Data collected by PitchBook shows that all-women teams received just $1.9 billion of the $85 billion total invested by venture capitalists last year. By way of comparison, all-male teams received about $66.9 billion, or nearly 80% of the dollars invested, and the remaining funds were raised by mixed-gender teams, and/or teams where the gender of the founders wasn’t specified.
— Polina Marinova (@polina_marinova) January 31, 2018
The size of the gap between funds invested in men and women pours cold water over any hope that substantive change is afoot in the world of venture capital.
Women were left to share a 2.2% slice of pie, which is minuscule and dwarfed by the 80% chunk of the pie men were free to share.
— Valentina Zarya (@valzarya) February 1, 2018
But consider these findings which were also uncovered by Fortune’s Valentina Zarya :
- In 2016, female founders raised just $1.4 billion—or 1.9% of total VC funding.
- With the exception of 2014, 2017 marks the largest percentage of total venture dollars that has gone to female founders since PitchBook started tracking the data in 2006.

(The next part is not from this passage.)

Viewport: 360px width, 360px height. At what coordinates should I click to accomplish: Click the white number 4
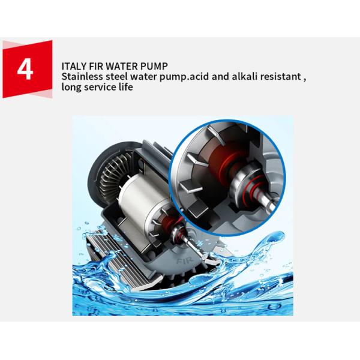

- The largest round invested in a woman-led startup was $165 million (Moda Operandi’s Series G).
- The largest round invested in a male-led company (WeWork, also a Series G) was $3 billion.
- Even the tenth-largest deal invested in all men comes in at half a billion dollars which is four times larger than the largest round raised by a women-led company.
Female founders got 2% of venture capital dollars in 2017 https://t.co/V9OAlT89eW
— FORTUNE (@FortuneMagazine) February 1, 2018
There is no way around these numbers without recognising that VC and the land of start-ups remain not merely dominated by men so much as drenched.